#### Element and text location data:
= = =
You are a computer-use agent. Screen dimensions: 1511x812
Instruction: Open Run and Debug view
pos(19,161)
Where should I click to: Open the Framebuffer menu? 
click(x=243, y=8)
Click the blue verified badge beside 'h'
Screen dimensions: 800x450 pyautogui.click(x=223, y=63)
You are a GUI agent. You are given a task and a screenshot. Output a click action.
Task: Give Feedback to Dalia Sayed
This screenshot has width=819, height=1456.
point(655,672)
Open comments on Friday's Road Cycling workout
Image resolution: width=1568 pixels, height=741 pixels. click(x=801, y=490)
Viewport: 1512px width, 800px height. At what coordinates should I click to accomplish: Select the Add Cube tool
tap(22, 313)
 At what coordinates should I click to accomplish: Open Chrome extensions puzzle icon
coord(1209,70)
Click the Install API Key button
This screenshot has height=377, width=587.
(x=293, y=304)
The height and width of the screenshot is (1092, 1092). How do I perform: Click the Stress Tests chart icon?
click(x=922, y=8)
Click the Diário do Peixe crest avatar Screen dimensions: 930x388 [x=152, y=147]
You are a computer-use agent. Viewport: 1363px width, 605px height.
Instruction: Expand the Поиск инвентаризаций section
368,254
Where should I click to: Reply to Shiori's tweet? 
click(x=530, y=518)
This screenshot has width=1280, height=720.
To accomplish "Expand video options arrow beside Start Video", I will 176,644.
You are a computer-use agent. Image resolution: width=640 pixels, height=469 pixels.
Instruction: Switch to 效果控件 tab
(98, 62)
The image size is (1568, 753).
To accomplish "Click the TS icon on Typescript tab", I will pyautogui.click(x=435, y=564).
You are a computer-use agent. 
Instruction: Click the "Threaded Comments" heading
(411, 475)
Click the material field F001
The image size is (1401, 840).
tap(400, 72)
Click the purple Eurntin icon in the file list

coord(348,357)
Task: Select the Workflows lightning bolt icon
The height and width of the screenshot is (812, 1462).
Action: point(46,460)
= = =
#### Stated problem:
Please copy out, unchanged, the lines of the material above from its first line up to and including the line with "Screen dimensions: 800x450".

#### Exercise result:
You are a computer-use agent. Screen dimensions: 1511x812
Instruction: Open Run and Debug view
pos(19,161)
Where should I click to: Open the Framebuffer menu? 
click(x=243, y=8)
Click the blue verified badge beside 'h'
Screen dimensions: 800x450 pyautogui.click(x=223, y=63)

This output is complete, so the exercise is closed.